The afternoon she came looking for the only room empty on our floor had she met Jennifer, the so called nice girl, from Ranchi, whose mother is a christian teacher and father a Bank Officer told my now room mate that I was a "bad girl" who went out with boys late at night for money. There are many terms to define and explain that. So I will not waste much space on my blog to explain those. Although, I can declare publicly, that this girl now works for some international NGO (and now we know why we have scams, with more than one people like this around). I know all this due to all the social websites like, Facebook and orkut, and common tags still trailing on.

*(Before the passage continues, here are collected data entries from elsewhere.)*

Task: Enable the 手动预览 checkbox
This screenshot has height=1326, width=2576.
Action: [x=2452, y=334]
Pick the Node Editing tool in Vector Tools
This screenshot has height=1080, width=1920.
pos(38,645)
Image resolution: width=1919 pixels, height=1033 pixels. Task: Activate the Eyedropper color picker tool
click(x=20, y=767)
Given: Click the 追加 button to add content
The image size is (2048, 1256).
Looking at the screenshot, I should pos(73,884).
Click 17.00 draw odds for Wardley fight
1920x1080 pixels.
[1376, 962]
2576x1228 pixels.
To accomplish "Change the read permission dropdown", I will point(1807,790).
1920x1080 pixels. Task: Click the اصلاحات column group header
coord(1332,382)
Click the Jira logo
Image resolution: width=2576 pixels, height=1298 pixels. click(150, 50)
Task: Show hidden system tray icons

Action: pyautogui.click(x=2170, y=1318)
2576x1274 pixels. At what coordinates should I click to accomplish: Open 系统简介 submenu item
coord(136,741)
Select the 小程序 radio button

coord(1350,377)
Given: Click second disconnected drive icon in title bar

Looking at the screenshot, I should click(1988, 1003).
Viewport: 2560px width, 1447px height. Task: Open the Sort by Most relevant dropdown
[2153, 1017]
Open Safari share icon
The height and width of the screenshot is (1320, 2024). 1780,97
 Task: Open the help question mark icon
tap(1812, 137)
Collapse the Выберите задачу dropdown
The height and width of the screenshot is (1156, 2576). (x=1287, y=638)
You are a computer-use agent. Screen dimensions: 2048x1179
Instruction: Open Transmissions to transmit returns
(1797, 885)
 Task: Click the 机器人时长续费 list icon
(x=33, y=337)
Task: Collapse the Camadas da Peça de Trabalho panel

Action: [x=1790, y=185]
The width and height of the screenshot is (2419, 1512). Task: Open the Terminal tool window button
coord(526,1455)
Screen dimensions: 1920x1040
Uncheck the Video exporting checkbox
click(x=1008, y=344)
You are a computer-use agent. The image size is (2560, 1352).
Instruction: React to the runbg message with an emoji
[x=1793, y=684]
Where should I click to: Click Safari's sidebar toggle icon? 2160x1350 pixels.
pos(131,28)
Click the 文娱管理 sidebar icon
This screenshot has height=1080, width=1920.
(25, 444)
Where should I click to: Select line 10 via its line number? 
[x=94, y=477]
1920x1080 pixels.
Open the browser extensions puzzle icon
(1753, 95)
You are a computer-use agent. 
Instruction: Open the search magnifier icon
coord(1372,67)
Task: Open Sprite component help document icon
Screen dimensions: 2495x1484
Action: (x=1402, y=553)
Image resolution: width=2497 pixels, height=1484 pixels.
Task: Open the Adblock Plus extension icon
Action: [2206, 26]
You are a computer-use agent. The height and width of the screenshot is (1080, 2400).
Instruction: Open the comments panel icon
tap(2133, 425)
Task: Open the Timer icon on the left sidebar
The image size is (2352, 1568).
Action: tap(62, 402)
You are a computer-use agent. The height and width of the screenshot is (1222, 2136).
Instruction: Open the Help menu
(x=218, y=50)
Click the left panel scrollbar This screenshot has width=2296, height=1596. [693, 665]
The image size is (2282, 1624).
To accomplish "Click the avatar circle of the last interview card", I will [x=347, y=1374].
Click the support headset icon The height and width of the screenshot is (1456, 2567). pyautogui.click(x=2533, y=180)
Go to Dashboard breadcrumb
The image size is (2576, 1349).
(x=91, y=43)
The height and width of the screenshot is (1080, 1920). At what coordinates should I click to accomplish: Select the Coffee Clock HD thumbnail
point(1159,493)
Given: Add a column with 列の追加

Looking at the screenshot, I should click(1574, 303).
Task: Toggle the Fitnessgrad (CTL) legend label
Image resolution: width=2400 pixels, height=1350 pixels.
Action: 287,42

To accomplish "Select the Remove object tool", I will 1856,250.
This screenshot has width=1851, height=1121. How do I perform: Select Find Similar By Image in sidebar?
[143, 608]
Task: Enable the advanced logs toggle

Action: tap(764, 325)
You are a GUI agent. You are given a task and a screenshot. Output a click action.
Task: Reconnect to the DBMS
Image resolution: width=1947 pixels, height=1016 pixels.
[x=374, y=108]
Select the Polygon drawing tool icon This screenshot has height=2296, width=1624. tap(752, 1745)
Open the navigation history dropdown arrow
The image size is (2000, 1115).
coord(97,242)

Once my beloved roomie and I spoke openly about everything and by now she knew all my friends, girls and boys!! We became closer. We would always take our meals together and I really came to depend on her. We went shopping together, long walks but the best were the long, very long discussions we had always taking opposing sides. It was so much fun.
But this particular incident has taught me one lesson- Never to trust people at their face value. Just because they seem cool and with educational degrees, does not mean they are good human beings and trusting friends. In fact, I am not close to anyone who called themselves my friend but sympathised with that thief's, crocodile tears. Those I count as fair weather friends. Just because I don't cry does not mean that I am not hurt. I rarely cry when I am hurt. Guess, I am too shocked to cry.
So the lessons learnt-
1. Never be friends with people who enjoy bad mouthing others.
2. Avoid people who are too sweet on the face.
3. Always shoot your words straight even if it hurts the other person. If they do not understand your good intentions then its their lose.
4. Always keep your friends close to your heart.
The empty jewelery pouch was later put in my drawer. who would do that??
Saturday, May 17, 2008
Congratulations Kalyan
He is one of my best friends. I love and respect him so much. He made my stay in Delhi so much pleasant and easy. Every problem and difficulty I had I would run to him and he would with his calm assurance would help me hurdle it away. He is this most adorable IITian that I have ever met who does not try to rub it in the fact that he is an IITian. He is Fun-loving, helpful and the most generous person that I have every met. I remember how one of his cousins was so jealous that Kalyan and me could be such good friends and tried to play the ladka-ladki bogus card but it did not affect our relationship. I knew that the he was a person who could be trusted at any hour and he never failed me. He was my math teacher when I took my GRE exams and I can vouch for his patience. We used to have booze parties at his place when Soumen another of my cool friends and Kalyan's cousin whom I thank all times to have introduced me to Kalyan. And some friends of Soumen, all of us would eat, drink and sing together. We once had a bonfire on the terrace of Kalyan's apartment my first and last terrace bonfire.
God must really love me to let me have a friend like him.
In between I was a little upset with him because he did not attend my marriage because of some prior engagements. But that's a thing I can not hold against a friend who has been nothing but the best to me and to everyone who meets him.
And now my loving friend and his very, very beautiful wife Sweta are blessed with a sweet daughter. I can't wait for my trip to India so that I can meet him and his most adorable family.
I miss you a lot and I constantly talk about you, my friend. Everyone must have a friend like you who makes us a better person.
All the very best to you and my heartiest congratulations.